#### WHAT THE TASK REQUIRES
How many lines of the data below contain the string "page"? Matches must have the same case. Reply with the number alone.

::::::::::

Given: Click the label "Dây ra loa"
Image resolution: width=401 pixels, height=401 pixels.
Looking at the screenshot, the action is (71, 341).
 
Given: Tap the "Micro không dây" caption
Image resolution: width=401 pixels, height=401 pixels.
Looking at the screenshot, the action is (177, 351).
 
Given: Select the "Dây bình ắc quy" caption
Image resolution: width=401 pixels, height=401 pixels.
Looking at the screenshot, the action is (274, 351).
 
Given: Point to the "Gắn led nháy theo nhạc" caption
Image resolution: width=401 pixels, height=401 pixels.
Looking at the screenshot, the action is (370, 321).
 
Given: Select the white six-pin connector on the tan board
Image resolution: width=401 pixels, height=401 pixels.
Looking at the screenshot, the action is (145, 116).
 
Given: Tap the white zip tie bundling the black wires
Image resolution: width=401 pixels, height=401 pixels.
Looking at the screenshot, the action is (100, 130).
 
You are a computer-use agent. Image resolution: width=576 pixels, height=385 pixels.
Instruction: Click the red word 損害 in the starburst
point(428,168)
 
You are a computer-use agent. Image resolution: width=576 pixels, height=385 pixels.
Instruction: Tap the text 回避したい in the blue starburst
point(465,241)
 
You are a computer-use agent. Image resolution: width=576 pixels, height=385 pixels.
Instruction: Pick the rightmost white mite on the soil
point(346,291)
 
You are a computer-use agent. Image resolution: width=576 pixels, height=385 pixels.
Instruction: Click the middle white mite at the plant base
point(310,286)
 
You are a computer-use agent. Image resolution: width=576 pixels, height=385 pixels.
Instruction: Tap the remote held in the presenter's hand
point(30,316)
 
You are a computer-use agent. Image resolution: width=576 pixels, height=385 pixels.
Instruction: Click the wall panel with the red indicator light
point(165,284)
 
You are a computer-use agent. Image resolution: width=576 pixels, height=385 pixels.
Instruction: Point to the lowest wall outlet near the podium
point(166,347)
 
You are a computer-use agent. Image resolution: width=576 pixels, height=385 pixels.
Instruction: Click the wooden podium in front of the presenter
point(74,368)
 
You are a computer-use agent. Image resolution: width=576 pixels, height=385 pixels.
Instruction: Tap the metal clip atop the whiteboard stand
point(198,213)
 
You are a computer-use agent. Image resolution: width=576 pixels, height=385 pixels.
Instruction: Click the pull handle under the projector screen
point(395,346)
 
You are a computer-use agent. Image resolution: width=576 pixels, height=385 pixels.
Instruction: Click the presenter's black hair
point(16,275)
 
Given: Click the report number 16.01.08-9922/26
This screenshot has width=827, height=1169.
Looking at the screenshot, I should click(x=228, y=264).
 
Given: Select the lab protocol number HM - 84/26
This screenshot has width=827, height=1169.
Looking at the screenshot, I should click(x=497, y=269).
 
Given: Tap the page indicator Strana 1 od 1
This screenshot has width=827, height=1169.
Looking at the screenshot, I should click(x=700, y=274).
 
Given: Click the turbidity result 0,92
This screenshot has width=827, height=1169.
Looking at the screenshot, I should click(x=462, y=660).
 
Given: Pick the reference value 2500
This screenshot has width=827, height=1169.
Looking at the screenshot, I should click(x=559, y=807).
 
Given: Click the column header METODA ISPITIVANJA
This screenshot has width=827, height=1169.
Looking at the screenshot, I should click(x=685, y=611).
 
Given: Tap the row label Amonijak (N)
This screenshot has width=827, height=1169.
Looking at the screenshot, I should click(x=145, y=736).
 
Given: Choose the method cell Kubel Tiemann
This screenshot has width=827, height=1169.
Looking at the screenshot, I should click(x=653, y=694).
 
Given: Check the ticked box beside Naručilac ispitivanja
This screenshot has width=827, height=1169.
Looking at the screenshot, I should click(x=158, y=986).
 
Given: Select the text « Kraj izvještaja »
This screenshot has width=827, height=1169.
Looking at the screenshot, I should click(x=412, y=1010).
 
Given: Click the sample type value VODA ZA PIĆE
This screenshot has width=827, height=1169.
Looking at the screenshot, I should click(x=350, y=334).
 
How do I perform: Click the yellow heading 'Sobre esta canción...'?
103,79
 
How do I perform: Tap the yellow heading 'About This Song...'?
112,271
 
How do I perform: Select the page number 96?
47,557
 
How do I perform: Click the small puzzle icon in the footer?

::::::::::

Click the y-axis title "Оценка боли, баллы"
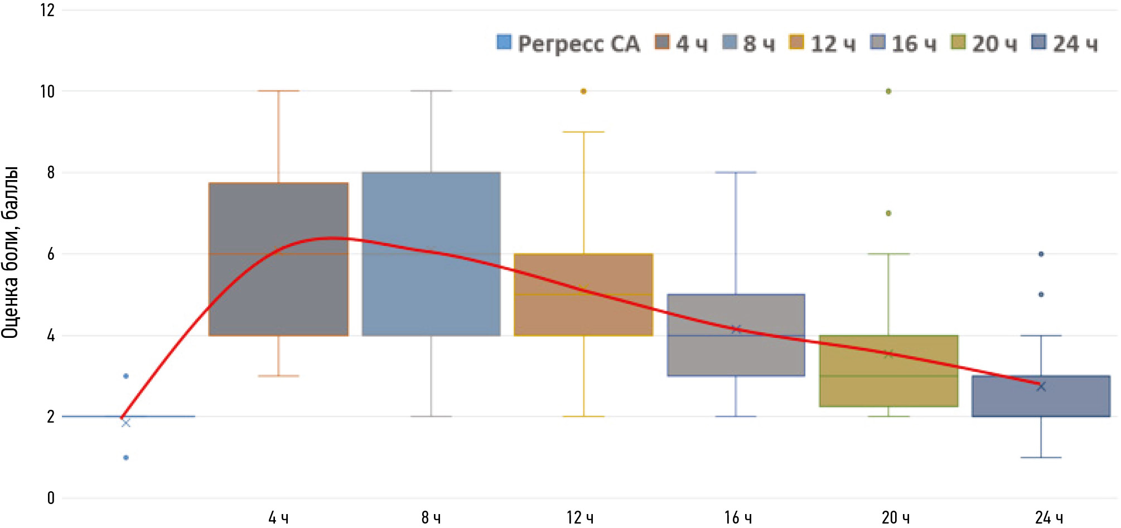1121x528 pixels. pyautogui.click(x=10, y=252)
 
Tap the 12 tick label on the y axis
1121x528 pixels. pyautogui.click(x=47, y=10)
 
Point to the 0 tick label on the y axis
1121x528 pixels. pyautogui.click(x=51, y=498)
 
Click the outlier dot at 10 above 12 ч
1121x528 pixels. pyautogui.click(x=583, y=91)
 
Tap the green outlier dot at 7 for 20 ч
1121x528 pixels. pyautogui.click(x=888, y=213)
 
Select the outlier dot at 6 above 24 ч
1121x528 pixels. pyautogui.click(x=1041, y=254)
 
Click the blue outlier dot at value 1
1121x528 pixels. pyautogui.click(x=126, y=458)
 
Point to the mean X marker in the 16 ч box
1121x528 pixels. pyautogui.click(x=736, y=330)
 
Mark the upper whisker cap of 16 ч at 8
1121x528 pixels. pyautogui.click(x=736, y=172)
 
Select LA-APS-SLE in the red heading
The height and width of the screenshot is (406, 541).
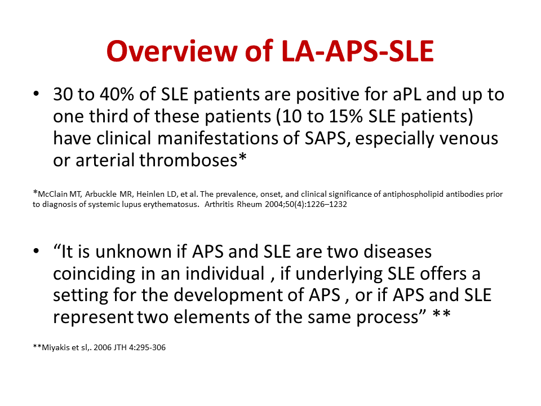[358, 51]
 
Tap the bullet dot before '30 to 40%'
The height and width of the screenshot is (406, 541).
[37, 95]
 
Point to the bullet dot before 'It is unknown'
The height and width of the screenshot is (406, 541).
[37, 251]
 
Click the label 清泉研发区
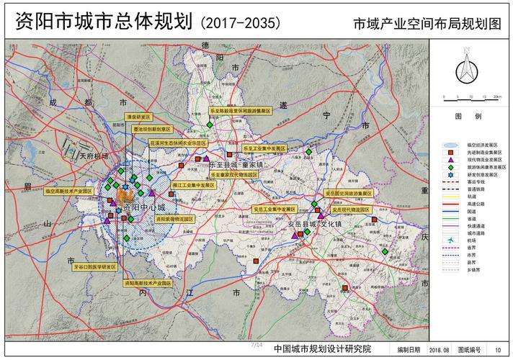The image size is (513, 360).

::::::::::

#### COMPLETE ANSWER
2